In 1998, Dr. Mercer became the first College of Education faculty member to be promoted to the rank of Distinguished Professor at UF. His nationwide studies of how various states were defining the term “learning disability”—and how their educators were using the term to identify and place students—led to improvements in many states and to more stringent oversight at the federal level. His research in mathematics yielded evidence to support systematic and explicit instruction for students with learning disabilities. He was a three-time recipient of the college’s Teacher of the Year Award and was named Doctoral Adviser/Mentor of the Year in 2001.

Dr. Mercer was the type of versatile, forward-thinking scholar that a university program needs to forge an enduring national reputation. That may explain why UF typically commanded a top 15 spot among special education programs in the yearly U.S. News national rankings during his tenure at UF.

He retired in 2005 after 31 years of teaching and research in a number of areas, including learning disabilities, mathematics, reading and effective teaching principles.

Perhaps the best measure of a scholar is the impact he’s had on both his students and his profession. Dr. Mercer is a three-time recipient of the college’s Teacher of the Year Award. He also was one of the most widely recognized names in the field of learning disabilities. His nationwide studies of how various states were defining the term “learning disability”—and how their educators were using the term to identify and place students—led to improvements in many states and to more stringent oversight at the federal level.

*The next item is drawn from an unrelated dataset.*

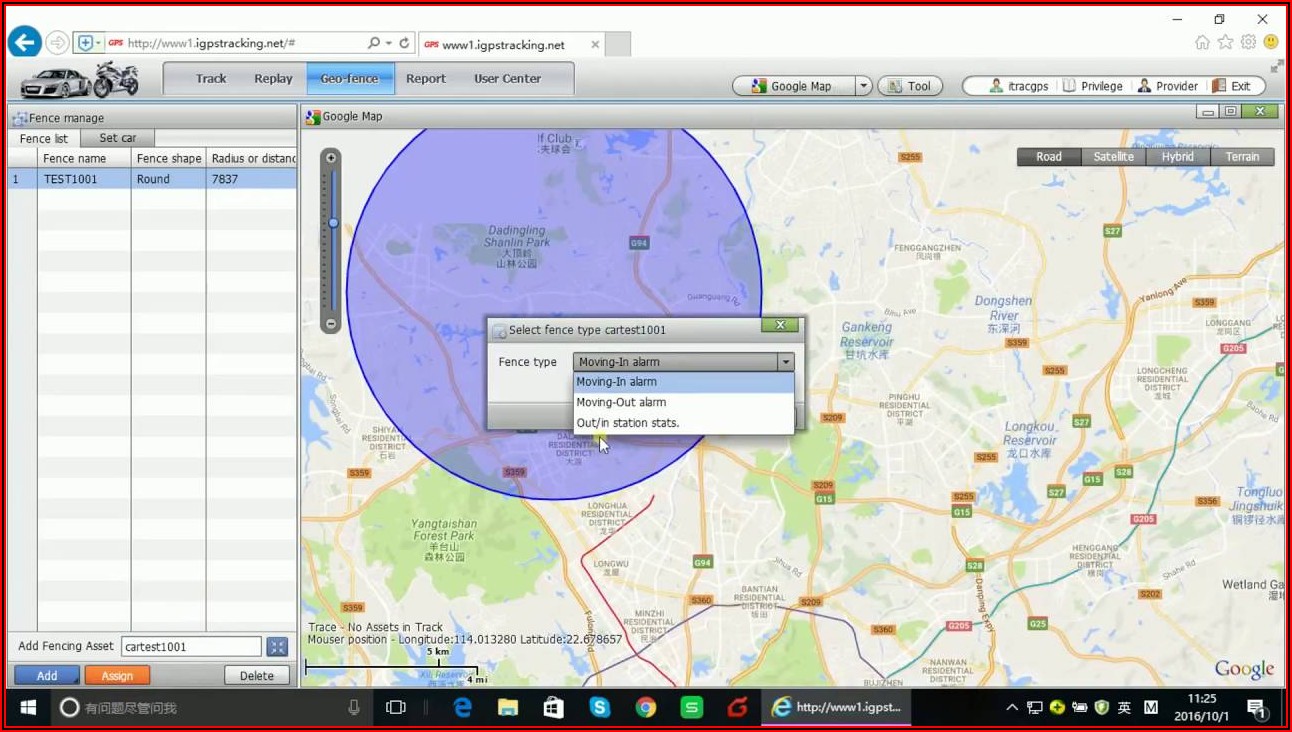Click the browser refresh icon
The image size is (1292, 732).
pos(405,43)
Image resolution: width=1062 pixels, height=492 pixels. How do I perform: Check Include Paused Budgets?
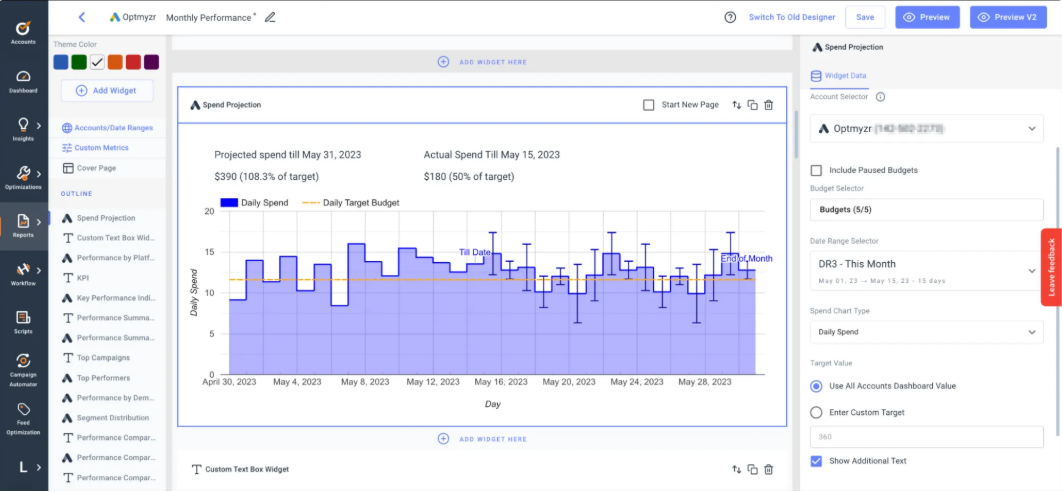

His research in mathematics yielded evidence to support systematic and explicit instruction for students with learning disabilities. He has published seven editions of his best selling text, Teaching Students with Learning Problems, considered one of the leading texts on instructing students with mild disabilities.

Dr. Mercer’s complete obituary can be viewed at http://www.williamsthomasfuneralhome.com/obituaries/Cecil-Mercer-2/#!/Obituary.

Dr. Mercer’s written philosophy on the importance of mentoring doctoral students remains posted on the UF Graduate School’s website since he received the UF Doctoral Mentoring Award for 2001-2002. You’ll find it at http://graduateschool.ufl.edu/academics/cecil-d-mercer.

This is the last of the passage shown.